Top of Data

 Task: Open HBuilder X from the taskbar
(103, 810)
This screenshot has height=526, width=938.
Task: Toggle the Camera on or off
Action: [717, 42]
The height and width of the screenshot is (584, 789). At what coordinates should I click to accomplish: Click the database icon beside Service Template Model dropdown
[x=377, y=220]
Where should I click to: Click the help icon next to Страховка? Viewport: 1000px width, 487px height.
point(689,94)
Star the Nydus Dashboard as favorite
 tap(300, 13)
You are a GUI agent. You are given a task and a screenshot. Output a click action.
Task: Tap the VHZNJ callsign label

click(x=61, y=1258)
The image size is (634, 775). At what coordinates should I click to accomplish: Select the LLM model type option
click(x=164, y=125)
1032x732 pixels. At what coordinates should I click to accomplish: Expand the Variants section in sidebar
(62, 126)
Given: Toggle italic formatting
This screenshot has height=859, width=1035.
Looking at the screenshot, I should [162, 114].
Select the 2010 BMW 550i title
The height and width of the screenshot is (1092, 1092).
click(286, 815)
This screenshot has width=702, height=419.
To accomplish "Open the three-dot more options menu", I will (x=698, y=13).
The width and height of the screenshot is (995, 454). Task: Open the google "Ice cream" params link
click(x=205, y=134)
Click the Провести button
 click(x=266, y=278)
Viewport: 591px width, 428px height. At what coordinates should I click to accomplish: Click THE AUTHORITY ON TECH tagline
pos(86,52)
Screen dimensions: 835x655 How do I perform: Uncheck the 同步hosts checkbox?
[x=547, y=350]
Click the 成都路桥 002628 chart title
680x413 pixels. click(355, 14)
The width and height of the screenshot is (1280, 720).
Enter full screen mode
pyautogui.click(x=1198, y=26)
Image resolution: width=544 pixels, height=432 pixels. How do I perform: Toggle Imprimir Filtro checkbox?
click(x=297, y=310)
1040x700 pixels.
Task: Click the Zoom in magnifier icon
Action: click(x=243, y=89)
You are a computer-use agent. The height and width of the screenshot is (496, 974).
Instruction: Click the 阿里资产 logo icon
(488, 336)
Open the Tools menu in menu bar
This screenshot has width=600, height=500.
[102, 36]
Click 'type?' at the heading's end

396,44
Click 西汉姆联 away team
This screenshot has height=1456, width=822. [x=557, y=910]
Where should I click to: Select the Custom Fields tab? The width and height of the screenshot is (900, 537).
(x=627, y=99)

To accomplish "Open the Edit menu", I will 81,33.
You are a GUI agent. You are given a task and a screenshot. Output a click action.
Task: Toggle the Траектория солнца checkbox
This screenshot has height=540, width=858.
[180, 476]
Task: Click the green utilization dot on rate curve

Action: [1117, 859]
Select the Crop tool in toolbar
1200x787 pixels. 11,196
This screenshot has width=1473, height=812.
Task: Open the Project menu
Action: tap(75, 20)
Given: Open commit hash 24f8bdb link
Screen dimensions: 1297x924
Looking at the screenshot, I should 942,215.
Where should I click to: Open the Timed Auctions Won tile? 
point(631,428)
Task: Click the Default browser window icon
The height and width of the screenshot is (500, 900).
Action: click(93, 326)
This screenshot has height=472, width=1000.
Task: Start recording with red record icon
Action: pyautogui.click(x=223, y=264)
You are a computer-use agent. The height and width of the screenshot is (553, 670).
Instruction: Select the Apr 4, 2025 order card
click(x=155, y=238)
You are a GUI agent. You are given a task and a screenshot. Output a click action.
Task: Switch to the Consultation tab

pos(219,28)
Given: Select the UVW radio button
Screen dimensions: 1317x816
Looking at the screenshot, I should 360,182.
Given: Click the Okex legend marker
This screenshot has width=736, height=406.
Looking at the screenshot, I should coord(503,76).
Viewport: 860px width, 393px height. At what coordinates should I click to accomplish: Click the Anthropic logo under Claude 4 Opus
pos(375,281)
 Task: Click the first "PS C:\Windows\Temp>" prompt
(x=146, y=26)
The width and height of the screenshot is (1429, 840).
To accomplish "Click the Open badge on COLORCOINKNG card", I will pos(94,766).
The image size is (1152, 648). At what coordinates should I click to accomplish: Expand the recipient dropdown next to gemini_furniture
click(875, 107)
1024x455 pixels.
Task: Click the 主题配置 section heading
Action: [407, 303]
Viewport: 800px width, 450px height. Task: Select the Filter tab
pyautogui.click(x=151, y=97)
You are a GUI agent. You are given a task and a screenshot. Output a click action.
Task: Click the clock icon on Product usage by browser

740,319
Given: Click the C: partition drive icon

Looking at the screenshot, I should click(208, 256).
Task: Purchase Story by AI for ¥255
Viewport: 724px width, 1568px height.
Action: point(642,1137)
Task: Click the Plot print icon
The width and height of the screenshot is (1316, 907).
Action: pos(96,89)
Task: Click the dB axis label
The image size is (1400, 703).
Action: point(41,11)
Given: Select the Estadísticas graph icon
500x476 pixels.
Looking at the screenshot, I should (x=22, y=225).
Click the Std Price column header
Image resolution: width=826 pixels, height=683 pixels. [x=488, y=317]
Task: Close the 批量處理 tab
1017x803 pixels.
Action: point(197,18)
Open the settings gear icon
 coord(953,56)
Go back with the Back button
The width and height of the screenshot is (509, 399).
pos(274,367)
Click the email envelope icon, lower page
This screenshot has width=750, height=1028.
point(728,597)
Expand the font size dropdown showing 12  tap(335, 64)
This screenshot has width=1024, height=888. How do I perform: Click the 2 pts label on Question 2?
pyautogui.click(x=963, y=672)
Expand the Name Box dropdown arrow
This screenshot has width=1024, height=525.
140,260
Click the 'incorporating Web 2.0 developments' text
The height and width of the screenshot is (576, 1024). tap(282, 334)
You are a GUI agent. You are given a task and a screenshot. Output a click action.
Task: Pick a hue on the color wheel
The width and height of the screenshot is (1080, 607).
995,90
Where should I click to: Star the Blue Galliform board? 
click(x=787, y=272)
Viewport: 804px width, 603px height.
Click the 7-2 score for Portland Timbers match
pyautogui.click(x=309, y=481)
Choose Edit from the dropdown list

Bottom of Data

* Required work: Transcribe every record above word for word.

* Answer space:
 Task: Open HBuilder X from the taskbar
(103, 810)
This screenshot has height=526, width=938.
Task: Toggle the Camera on or off
Action: [717, 42]
The height and width of the screenshot is (584, 789). At what coordinates should I click to accomplish: Click the database icon beside Service Template Model dropdown
[x=377, y=220]
Where should I click to: Click the help icon next to Страховка? Viewport: 1000px width, 487px height.
point(689,94)
Star the Nydus Dashboard as favorite
 tap(300, 13)
You are a GUI agent. You are given a task and a screenshot. Output a click action.
Task: Tap the VHZNJ callsign label

click(x=61, y=1258)
The image size is (634, 775). At what coordinates should I click to accomplish: Select the LLM model type option
click(x=164, y=125)
1032x732 pixels. At what coordinates should I click to accomplish: Expand the Variants section in sidebar
(62, 126)
Given: Toggle italic formatting
This screenshot has height=859, width=1035.
Looking at the screenshot, I should [162, 114].
Select the 2010 BMW 550i title
The height and width of the screenshot is (1092, 1092).
click(286, 815)
This screenshot has width=702, height=419.
To accomplish "Open the three-dot more options menu", I will (x=698, y=13).
The width and height of the screenshot is (995, 454). Task: Open the google "Ice cream" params link
click(x=205, y=134)
Click the Провести button
 click(x=266, y=278)
Viewport: 591px width, 428px height. At what coordinates should I click to accomplish: Click THE AUTHORITY ON TECH tagline
pos(86,52)
Screen dimensions: 835x655 How do I perform: Uncheck the 同步hosts checkbox?
[x=547, y=350]
Click the 成都路桥 002628 chart title
680x413 pixels. click(355, 14)
The width and height of the screenshot is (1280, 720).
Enter full screen mode
pyautogui.click(x=1198, y=26)
Image resolution: width=544 pixels, height=432 pixels. How do I perform: Toggle Imprimir Filtro checkbox?
click(x=297, y=310)
1040x700 pixels.
Task: Click the Zoom in magnifier icon
Action: click(x=243, y=89)
You are a computer-use agent. The height and width of the screenshot is (496, 974).
Instruction: Click the 阿里资产 logo icon
(488, 336)
Open the Tools menu in menu bar
This screenshot has width=600, height=500.
[102, 36]
Click 'type?' at the heading's end

396,44
Click 西汉姆联 away team
This screenshot has height=1456, width=822. [x=557, y=910]
Where should I click to: Select the Custom Fields tab? The width and height of the screenshot is (900, 537).
(x=627, y=99)

To accomplish "Open the Edit menu", I will 81,33.
You are a GUI agent. You are given a task and a screenshot. Output a click action.
Task: Toggle the Траектория солнца checkbox
This screenshot has height=540, width=858.
[180, 476]
Task: Click the green utilization dot on rate curve

Action: [1117, 859]
Select the Crop tool in toolbar
1200x787 pixels. 11,196
This screenshot has width=1473, height=812.
Task: Open the Project menu
Action: tap(75, 20)
Given: Open commit hash 24f8bdb link
Screen dimensions: 1297x924
Looking at the screenshot, I should 942,215.
Where should I click to: Open the Timed Auctions Won tile? 
point(631,428)
Task: Click the Default browser window icon
The height and width of the screenshot is (500, 900).
Action: click(93, 326)
This screenshot has height=472, width=1000.
Task: Start recording with red record icon
Action: pyautogui.click(x=223, y=264)
You are a computer-use agent. The height and width of the screenshot is (553, 670).
Instruction: Select the Apr 4, 2025 order card
click(x=155, y=238)
You are a GUI agent. You are given a task and a screenshot. Output a click action.
Task: Switch to the Consultation tab

pos(219,28)
Given: Select the UVW radio button
Screen dimensions: 1317x816
Looking at the screenshot, I should 360,182.
Given: Click the Okex legend marker
This screenshot has width=736, height=406.
Looking at the screenshot, I should coord(503,76).
Viewport: 860px width, 393px height. At what coordinates should I click to accomplish: Click the Anthropic logo under Claude 4 Opus
pos(375,281)
 Task: Click the first "PS C:\Windows\Temp>" prompt
(x=146, y=26)
The width and height of the screenshot is (1429, 840).
To accomplish "Click the Open badge on COLORCOINKNG card", I will pos(94,766).
The image size is (1152, 648). At what coordinates should I click to accomplish: Expand the recipient dropdown next to gemini_furniture
click(875, 107)
1024x455 pixels.
Task: Click the 主题配置 section heading
Action: [407, 303]
Viewport: 800px width, 450px height. Task: Select the Filter tab
pyautogui.click(x=151, y=97)
You are a GUI agent. You are given a task and a screenshot. Output a click action.
Task: Click the clock icon on Product usage by browser

740,319
Given: Click the C: partition drive icon

Looking at the screenshot, I should click(208, 256).
Task: Purchase Story by AI for ¥255
Viewport: 724px width, 1568px height.
Action: point(642,1137)
Task: Click the Plot print icon
The width and height of the screenshot is (1316, 907).
Action: pos(96,89)
Task: Click the dB axis label
The image size is (1400, 703).
Action: point(41,11)
Given: Select the Estadísticas graph icon
500x476 pixels.
Looking at the screenshot, I should (x=22, y=225).
Click the Std Price column header
Image resolution: width=826 pixels, height=683 pixels. [x=488, y=317]
Task: Close the 批量處理 tab
1017x803 pixels.
Action: point(197,18)
Open the settings gear icon
 coord(953,56)
Go back with the Back button
The width and height of the screenshot is (509, 399).
pos(274,367)
Click the email envelope icon, lower page
This screenshot has width=750, height=1028.
point(728,597)
Expand the font size dropdown showing 12  tap(335, 64)
This screenshot has width=1024, height=888. How do I perform: Click the 2 pts label on Question 2?
pyautogui.click(x=963, y=672)
Expand the Name Box dropdown arrow
This screenshot has width=1024, height=525.
140,260
Click the 'incorporating Web 2.0 developments' text
The height and width of the screenshot is (576, 1024). tap(282, 334)
You are a GUI agent. You are given a task and a screenshot. Output a click action.
Task: Pick a hue on the color wheel
The width and height of the screenshot is (1080, 607).
995,90
Where should I click to: Star the Blue Galliform board? 
click(x=787, y=272)
Viewport: 804px width, 603px height.
Click the 7-2 score for Portland Timbers match
pyautogui.click(x=309, y=481)
Choose Edit from the dropdown list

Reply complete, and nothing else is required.